[Source information — start]
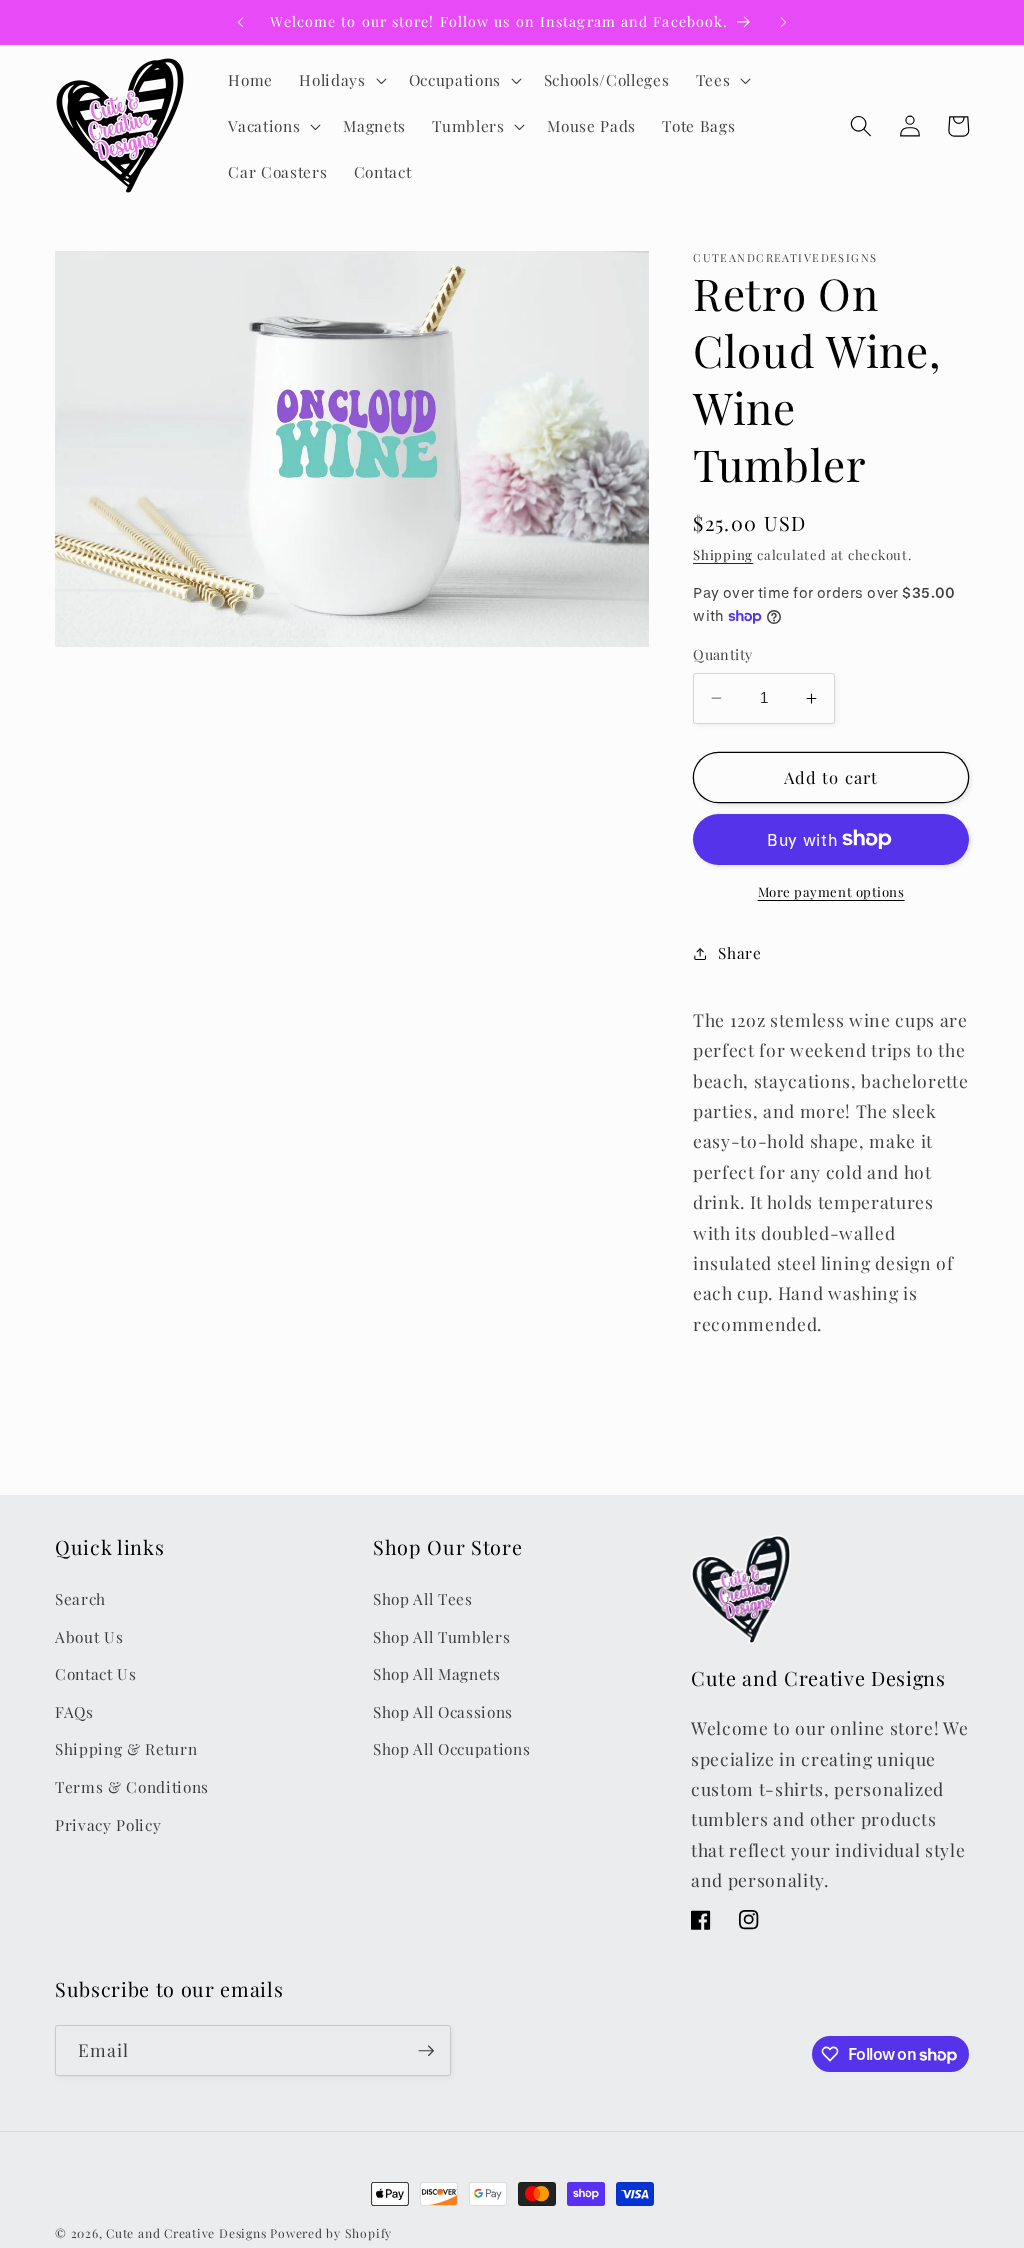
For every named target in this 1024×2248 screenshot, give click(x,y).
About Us (89, 1636)
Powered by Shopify (331, 2233)
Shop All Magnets (437, 1673)
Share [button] (739, 952)
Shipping (723, 554)
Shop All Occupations (451, 1748)
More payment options (831, 891)
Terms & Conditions (132, 1786)
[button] (340, 80)
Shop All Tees (423, 1598)
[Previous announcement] (240, 22)
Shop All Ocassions (443, 1711)
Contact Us (96, 1673)
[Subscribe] (426, 2051)
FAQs (74, 1711)
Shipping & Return (126, 1748)
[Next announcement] (784, 22)
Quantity (723, 654)
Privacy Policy (108, 1824)
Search (80, 1598)
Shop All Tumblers (441, 1636)
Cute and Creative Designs (186, 2233)
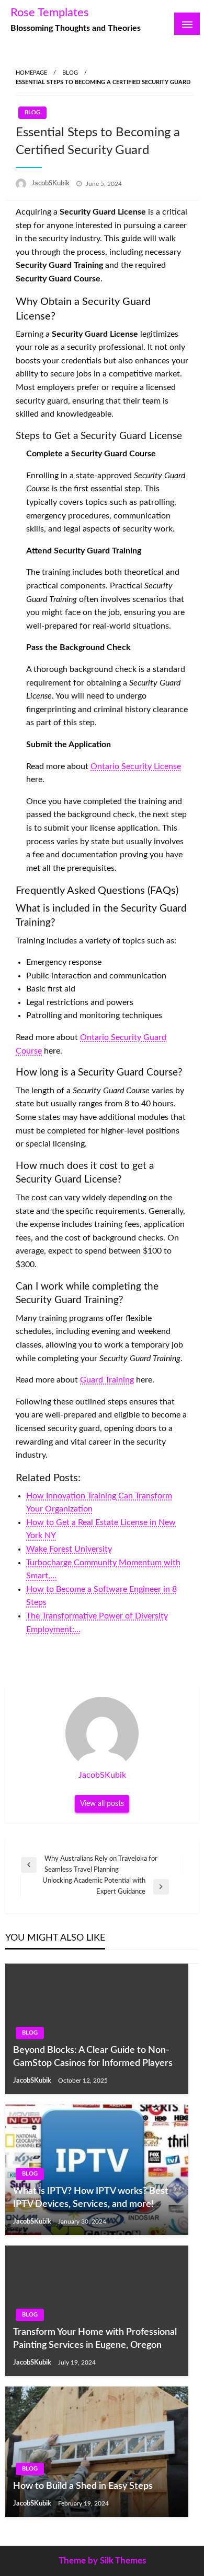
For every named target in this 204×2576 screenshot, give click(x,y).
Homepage (31, 73)
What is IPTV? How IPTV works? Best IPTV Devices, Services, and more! (90, 2198)
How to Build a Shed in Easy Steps (83, 2486)
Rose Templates (49, 12)
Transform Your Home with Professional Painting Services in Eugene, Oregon (95, 2338)
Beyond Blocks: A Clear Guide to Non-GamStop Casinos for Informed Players (93, 2057)
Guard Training (107, 1380)
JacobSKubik (51, 183)
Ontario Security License (135, 766)
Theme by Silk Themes (102, 2560)
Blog (70, 73)
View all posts (102, 1803)
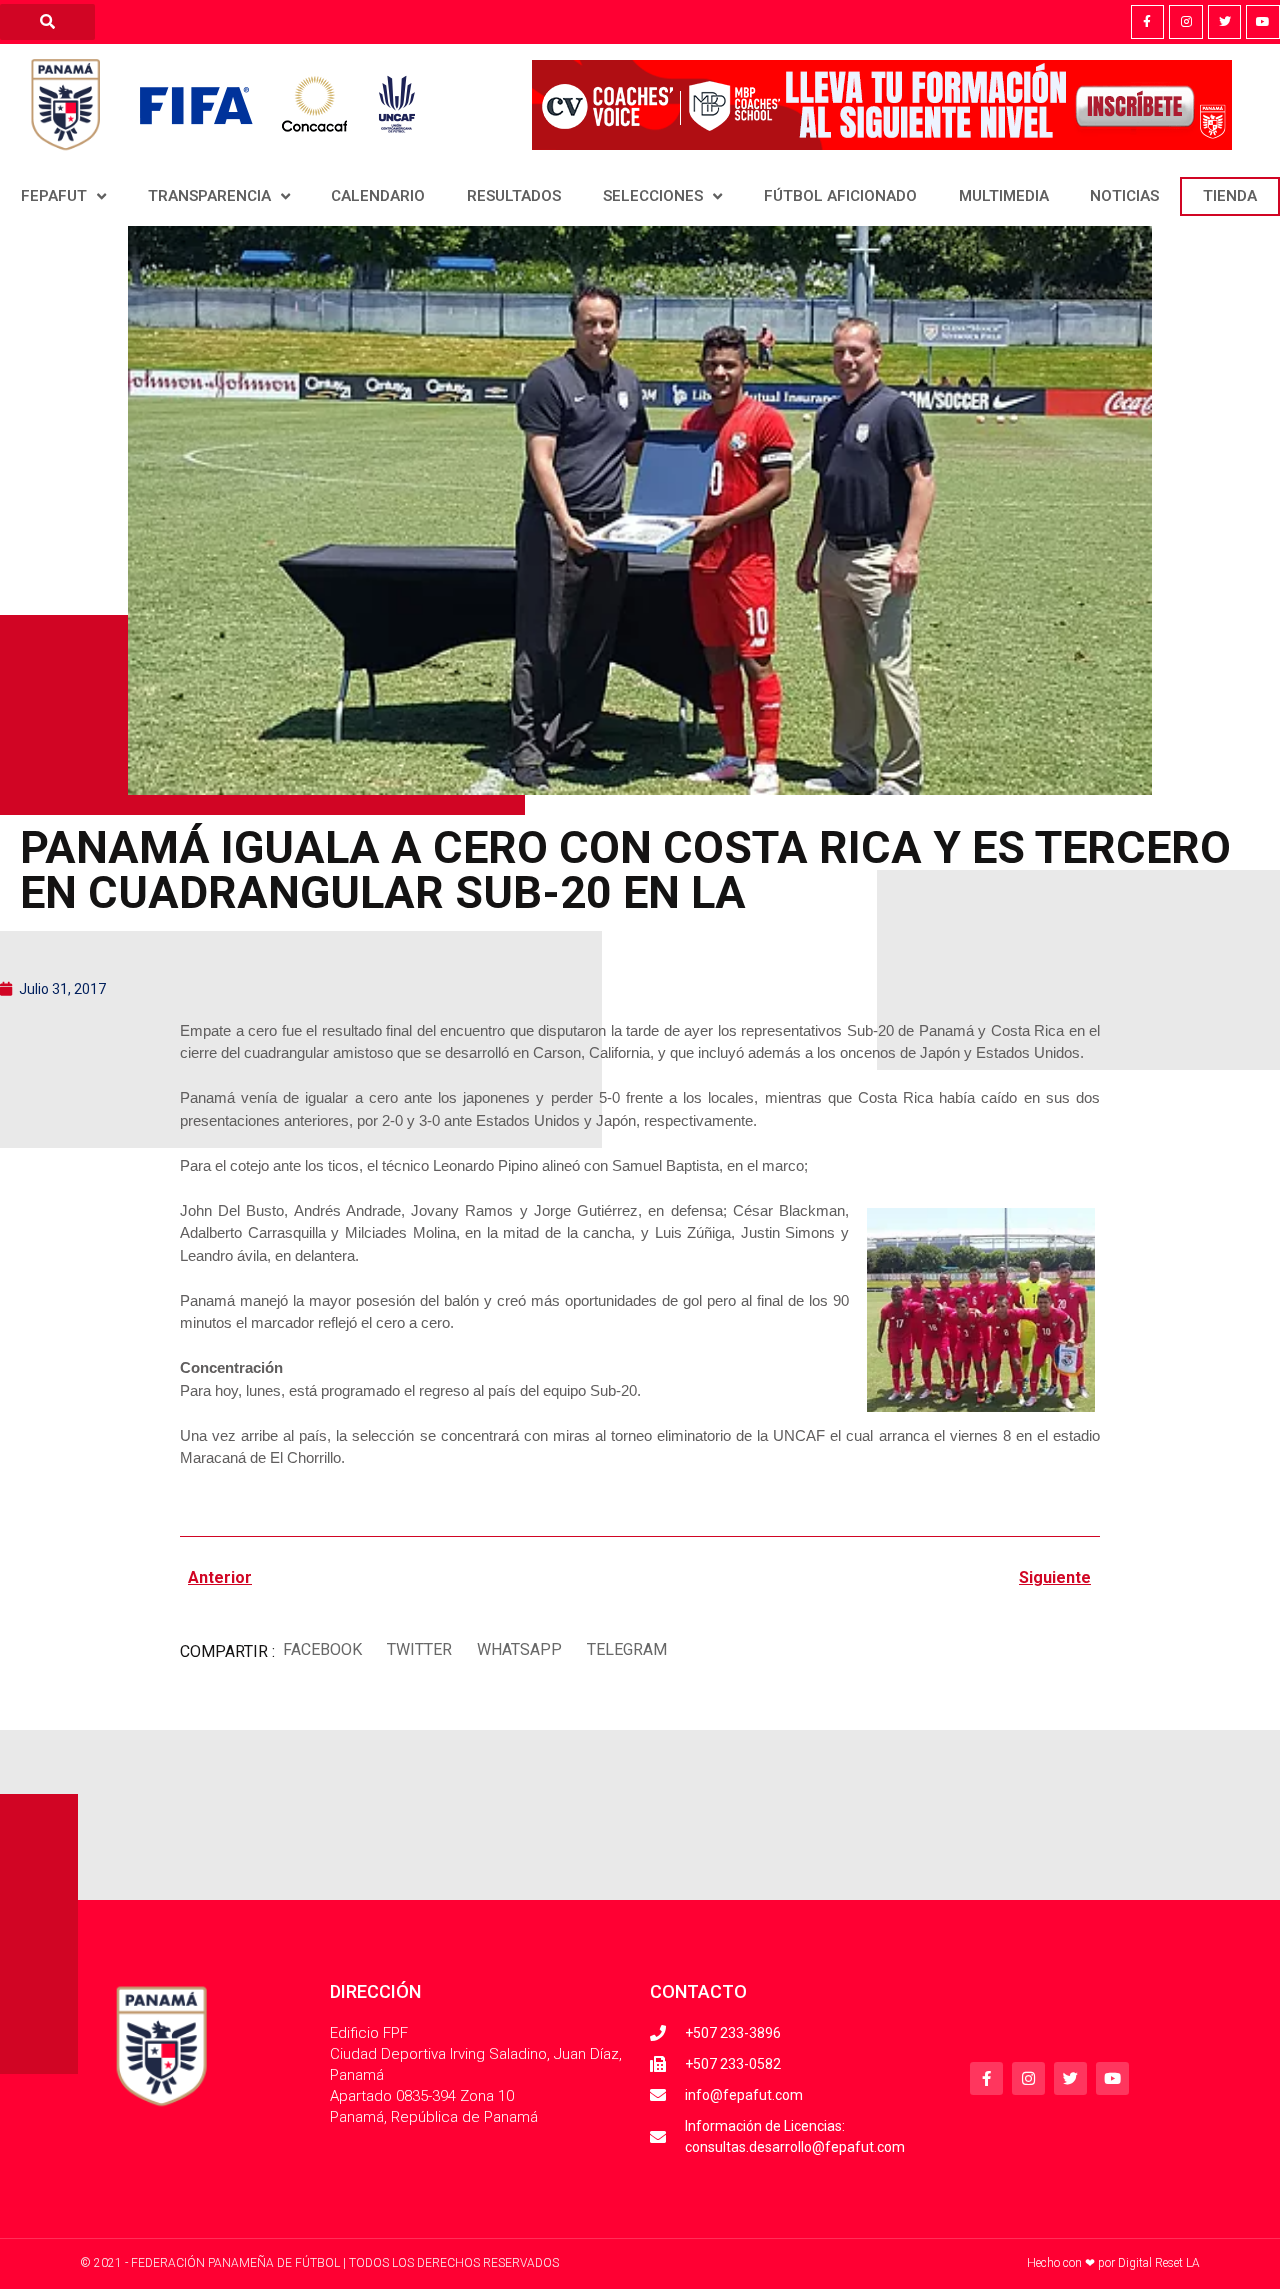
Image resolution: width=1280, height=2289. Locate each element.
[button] (322, 1649)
[Source information — finish]
• **Brief**: Take the lines from the one holding "Blog (70, 73)" through the final line of the listing above and copy them exactly, both ends included, with no pictures.

• **Response to this exercise**:
Blog (70, 73)
View all posts (102, 1803)
Image resolution: width=1280, height=2289. Locate each element.
[button] (322, 1649)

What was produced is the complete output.